E’ proprio la memoria storica e la lungimiranza di questo costruire per il futuro che latita nel comportamento delle classi dirigenti italiane. Ma il primo progetto per la casa del governo in carica, sepolto dalle critiche delle regioni e dalle macerie del terremoto abruzzese, costituisce un segnale fra i più gravi e allarmanti del grado di irresponsabilità a cui è giunto il ceto politico nazionale degli ultimi decenni. Nel nostro Paese chi dovrebbe rappresentare i cittadini italiani, continua a obbedire a una stagione del capitalismo contemporaneo ormai morta, finita nell’infamia del tracollo finanziario e del disastro industriale. Il ceto politico, sia di governo che di opposizione, per ubbidire agli imperativi di una crescita che nessuno sa a quale traguardo sia diretta, è pronta a consumare il nostro territorio come una qualunque altra merce nel mercato universale nei beni. I comuni italiani sono presi da una furia costruttiva e si vanno mangiando la campagna per edificare centri commerciali, ipermercati, seconde e terze case, capannoni industriali. Ma il territorio è una risorsa finita, in Italia particolarmente scarsa. Non solo: come abbiamo visto essa è costituita da un habitat di speciale vulnerabilità. Più che in ogni altro Paese d’Europa esso dovrebbe essere considerato, tutto intero e indivisibilmente, un bene comune. Perché lì è la sede delle nostre abitazioni, della nostre attivtà produttive, del nostro vivere quotidiano. Lì è la sede delle risorse e della vita delle generazioni dei nostri figli e nipoti. Eppure il governo Berlusconi, per il fine strumentale di accrescere il proprio consenso elettorale, per una breve stagione di dominio, si mostra pronta a dare in pasto agli appetiti disordinati dei singoli, valutati solo come eterni elettori, il bene più prezioso e più fragile del nostro Paese.
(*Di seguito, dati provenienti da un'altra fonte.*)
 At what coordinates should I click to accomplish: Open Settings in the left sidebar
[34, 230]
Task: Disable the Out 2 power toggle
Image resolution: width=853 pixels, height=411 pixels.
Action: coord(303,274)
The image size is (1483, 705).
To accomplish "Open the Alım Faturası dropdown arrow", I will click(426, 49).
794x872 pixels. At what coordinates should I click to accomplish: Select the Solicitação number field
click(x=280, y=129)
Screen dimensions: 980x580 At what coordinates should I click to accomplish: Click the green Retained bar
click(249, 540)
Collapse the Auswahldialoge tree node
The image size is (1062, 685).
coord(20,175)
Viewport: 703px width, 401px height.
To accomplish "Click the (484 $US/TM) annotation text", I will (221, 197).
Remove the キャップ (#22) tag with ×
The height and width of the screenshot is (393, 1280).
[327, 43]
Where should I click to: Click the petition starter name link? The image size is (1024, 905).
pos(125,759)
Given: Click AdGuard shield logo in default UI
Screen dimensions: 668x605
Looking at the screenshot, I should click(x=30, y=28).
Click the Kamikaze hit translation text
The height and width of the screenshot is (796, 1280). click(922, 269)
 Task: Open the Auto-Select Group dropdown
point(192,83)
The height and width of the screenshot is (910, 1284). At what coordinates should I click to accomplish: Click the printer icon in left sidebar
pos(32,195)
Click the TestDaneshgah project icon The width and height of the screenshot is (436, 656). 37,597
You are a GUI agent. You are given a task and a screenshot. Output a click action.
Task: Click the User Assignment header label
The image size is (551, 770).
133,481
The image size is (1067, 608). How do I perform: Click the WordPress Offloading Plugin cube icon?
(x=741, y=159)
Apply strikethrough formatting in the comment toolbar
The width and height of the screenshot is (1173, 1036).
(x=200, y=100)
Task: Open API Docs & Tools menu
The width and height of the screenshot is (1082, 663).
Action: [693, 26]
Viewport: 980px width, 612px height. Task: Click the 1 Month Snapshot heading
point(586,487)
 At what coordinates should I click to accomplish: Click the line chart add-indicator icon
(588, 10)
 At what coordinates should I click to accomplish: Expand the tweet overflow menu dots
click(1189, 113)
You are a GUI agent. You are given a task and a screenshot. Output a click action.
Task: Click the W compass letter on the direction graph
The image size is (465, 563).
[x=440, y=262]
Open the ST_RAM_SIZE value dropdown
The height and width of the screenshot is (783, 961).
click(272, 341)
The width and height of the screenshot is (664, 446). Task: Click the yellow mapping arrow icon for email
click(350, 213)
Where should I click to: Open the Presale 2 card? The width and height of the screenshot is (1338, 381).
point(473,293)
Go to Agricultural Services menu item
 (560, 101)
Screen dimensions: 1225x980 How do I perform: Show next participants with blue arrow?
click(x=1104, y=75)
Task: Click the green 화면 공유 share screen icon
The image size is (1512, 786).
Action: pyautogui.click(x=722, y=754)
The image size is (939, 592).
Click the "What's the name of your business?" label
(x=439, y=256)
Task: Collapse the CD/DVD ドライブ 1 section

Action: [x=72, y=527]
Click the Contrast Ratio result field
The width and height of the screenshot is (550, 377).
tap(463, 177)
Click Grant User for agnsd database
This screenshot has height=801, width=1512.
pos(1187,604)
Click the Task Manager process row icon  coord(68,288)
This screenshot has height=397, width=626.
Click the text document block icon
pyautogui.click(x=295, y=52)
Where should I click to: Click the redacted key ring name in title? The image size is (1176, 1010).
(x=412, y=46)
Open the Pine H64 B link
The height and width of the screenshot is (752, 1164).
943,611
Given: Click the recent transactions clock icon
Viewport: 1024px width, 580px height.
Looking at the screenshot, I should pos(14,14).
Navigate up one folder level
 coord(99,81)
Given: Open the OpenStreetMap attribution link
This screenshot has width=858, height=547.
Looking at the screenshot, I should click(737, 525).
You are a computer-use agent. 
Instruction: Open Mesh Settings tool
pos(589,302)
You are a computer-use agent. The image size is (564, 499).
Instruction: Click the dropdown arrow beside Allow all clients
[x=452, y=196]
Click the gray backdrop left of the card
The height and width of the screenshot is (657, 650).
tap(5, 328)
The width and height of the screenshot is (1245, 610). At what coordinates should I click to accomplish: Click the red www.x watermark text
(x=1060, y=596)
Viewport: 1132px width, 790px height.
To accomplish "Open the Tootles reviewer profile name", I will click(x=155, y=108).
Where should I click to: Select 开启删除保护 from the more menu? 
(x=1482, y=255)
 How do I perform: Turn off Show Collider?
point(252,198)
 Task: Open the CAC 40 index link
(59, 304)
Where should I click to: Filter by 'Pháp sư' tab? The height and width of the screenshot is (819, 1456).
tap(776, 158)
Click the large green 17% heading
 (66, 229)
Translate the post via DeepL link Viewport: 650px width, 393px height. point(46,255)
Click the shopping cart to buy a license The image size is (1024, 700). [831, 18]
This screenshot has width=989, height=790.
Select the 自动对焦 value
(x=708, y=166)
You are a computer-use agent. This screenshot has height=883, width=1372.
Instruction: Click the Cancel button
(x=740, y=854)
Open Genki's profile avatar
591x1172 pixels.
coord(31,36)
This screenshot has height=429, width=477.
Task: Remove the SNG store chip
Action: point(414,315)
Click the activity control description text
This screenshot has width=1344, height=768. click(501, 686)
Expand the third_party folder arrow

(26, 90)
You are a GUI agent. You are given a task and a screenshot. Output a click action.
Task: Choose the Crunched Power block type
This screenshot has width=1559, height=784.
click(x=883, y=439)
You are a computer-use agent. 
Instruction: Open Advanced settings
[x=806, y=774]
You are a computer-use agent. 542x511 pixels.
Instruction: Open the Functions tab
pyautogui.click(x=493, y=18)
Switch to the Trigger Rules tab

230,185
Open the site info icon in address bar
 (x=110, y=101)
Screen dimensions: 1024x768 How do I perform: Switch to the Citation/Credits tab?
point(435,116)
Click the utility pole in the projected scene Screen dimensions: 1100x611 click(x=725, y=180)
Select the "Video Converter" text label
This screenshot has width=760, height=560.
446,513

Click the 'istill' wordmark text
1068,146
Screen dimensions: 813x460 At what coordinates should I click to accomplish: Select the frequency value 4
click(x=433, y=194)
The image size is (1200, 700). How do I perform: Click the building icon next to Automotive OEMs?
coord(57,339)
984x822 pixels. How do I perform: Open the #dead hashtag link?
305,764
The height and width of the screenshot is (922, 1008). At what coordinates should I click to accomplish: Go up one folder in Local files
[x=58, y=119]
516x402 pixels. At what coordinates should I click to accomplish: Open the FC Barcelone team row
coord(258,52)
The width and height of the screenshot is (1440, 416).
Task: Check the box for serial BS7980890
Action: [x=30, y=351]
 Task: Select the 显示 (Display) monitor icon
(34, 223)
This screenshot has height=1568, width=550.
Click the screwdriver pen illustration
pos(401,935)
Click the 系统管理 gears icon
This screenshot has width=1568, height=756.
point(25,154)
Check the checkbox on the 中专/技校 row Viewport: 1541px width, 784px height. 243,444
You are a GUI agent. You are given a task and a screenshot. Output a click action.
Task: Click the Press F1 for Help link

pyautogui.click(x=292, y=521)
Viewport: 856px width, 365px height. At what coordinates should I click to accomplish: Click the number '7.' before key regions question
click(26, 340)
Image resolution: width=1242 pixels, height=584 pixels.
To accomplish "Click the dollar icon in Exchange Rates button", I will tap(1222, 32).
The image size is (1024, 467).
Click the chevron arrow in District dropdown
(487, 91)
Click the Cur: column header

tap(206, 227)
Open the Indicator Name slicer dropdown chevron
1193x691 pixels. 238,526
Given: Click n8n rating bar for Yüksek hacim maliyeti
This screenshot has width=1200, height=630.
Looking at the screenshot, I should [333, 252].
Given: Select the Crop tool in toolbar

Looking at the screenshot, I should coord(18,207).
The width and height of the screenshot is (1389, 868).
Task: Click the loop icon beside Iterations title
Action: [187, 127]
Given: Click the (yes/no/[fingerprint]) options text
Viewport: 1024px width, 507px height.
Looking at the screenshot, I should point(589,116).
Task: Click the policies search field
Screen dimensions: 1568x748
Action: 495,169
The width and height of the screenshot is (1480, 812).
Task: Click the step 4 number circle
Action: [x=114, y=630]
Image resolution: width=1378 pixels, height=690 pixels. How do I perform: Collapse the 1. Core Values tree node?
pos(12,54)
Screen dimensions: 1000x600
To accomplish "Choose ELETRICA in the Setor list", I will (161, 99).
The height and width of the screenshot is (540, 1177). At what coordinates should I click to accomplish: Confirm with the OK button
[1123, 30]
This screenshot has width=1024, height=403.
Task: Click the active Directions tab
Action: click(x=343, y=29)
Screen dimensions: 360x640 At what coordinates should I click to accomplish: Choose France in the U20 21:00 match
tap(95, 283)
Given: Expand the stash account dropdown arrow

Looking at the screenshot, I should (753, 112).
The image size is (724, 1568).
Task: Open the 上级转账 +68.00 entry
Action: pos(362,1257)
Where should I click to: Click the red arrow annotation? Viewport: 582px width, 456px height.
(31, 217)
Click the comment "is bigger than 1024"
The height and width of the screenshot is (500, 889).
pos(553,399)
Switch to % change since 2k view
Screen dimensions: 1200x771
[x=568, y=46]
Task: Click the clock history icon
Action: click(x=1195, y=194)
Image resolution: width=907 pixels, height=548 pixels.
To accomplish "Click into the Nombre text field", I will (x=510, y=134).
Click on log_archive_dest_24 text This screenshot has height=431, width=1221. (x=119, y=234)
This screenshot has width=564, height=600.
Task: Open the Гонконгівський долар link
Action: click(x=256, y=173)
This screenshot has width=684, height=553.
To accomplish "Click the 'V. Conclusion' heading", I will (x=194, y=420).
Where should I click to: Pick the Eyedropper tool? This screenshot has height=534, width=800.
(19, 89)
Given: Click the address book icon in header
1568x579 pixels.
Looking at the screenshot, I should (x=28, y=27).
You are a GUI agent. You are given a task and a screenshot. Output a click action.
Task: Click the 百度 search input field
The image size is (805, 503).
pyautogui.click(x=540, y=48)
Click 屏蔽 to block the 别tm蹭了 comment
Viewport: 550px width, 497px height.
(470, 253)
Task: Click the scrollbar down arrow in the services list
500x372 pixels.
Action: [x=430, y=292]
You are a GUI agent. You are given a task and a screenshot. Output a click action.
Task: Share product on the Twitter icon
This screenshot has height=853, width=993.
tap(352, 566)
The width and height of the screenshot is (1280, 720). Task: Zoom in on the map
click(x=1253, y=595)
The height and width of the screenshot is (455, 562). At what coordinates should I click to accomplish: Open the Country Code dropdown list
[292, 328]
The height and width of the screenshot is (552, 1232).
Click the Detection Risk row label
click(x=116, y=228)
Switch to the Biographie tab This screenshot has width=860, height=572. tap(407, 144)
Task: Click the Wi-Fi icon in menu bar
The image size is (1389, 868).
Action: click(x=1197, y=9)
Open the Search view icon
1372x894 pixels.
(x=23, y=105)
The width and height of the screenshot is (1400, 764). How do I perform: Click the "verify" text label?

Non dimentichiamo che il governo oggi in carica non solo intende dilapidare immense risorse per finanziarie le cosiddette grandi opere, come il ponte sullo stretto, mentre manca la sicurezza abitativa in tante nostre scuole ed edifici pubblici.Il Parlamento italiano si appresta a ridiscutere il disegno di legge urbanistica Lupi, che mira a considerare il diritto di edificabilità come intrinseco alla proprietà delle aree.Si vuole aprire una nuova fase di consumo disordinato di suolo dentro e intorno alle nostre città. Il cancro dell’ideologia neoliberista, storicamente sconfitta, in Italia si appresta a dare altri colpi irreversibili al nostro territorio, a compromettere le possibilità di vita delle generazioni che verranno.